В этом выступлении он говорил о своем отношении к Советской России:
«Я хотел бы объяснить одно небольшое недоразумение, которое я заметил в речах некоторых выступавших здесь ораторов. Они выразили здесь свою надежду на то, что, когда я вернусь в Англию, я скажу англичанам всю правду о России.
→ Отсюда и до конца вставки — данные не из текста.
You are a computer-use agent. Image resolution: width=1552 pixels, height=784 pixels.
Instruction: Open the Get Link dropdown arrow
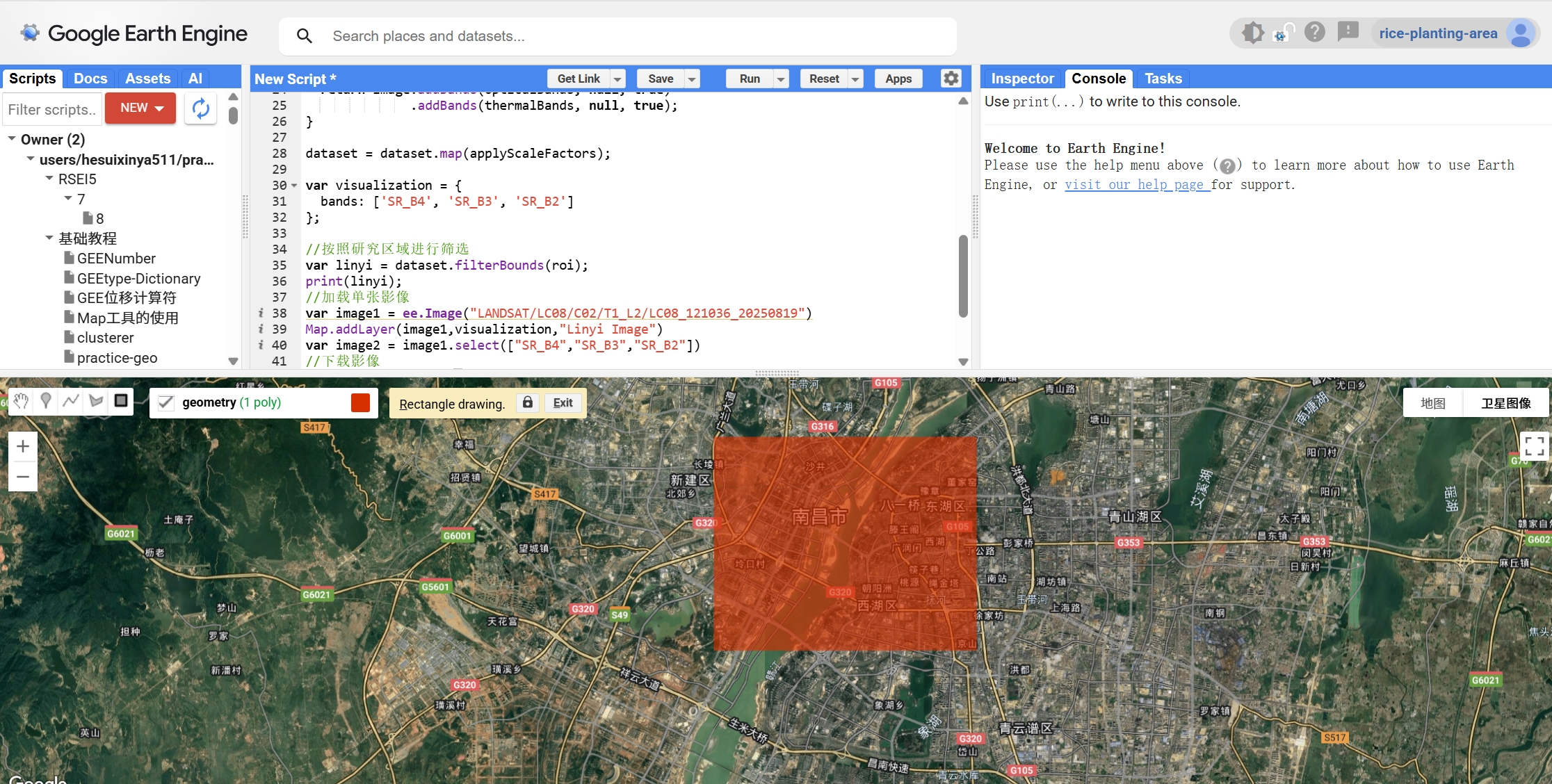tap(617, 79)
Товарищи, вот уже десять лет подряд, как я говорю англичанам всю правду о России…
Смысл моей поездки в Советскую Россию не в том, чтобы иметь возможность сказать англичанам что-нибудь такое, чего я раньше не знал, а в том, чтобы иметь возможность ответить им в тех случаях, когда они говорят мне: «А, вы считаете Советскую Россию замечательной страной, но ведь вы там не были, вы не видели всех ужасов». Теперь, когда я вернусь, я смогу сказать: да, я увидел все «ужасы», и они мне ужасно понравились.
Мое личное чувство перед лицом вашего великого коммунистического эксперимента точно так же, как и у многих других людей в той части света, откуда я приехал, является прежде всего чувством стыда за то, что Англия не вступила вместо России первой на ваш путь».
Луначарский в своем докладе говорил о природе шовианского смеха:
«Если мы сравним с нашим мрачно-веселым Щедриным или сатириком XVIII века Свифтом Бернарда Шоу, то увидим, что Бернард Шоу веселее их. Бернард Шоу чувствует близость к победе, чувствует большую уверенность, что нелепость буржуазного строя не может просуществовать особо долго».
Приводя высказывания одного американского журналиста о «марксистском смехе» Ленина, А. В. Луначарский сказал:
«Нечто вроде ленинского победоносного смеха мы находим у Шоу, Однако будет неверно, если мы не заметим у Шоу яда. Он смеется, но прекрасно знает, что далеко не все является смешным. Он смеется ядовито, с ехидством, с иронией, с глубоким сарказмом. Это не просто цветы невинного юмора, это тонкое и блестящее оружие нового мира против старого мира».
Впрочем, как отмечают биографы, он был в России на редкость серьезен. «Маска Арлекина спала с него, — пишет Хендерсон. — В России он был очень прост…»
Максим Горький не мог присутствовать на приеме, но послал следующее письмо:
«Дорогой Бернард Шоу!
Болезнь — ангина — мешает мне приехать в Москву для того, чтобы крепко пожать Вашу руку — руку смелого бойца и талантливейшего человека. Три четверти столетия прожили Вы, и неисчислимы сокрушительные удары, нанесенные Вашим острым умом консерватизму и пошлости людей. Мне радостно знать, что день Вашего семидесятипятилетия. Вы проводите в стране, которая так высоко ценит Вас, и среди людей, которые начали величайшую борьбу с миром, осмеянным Вами, успешно ведут эту борьбу — и победят».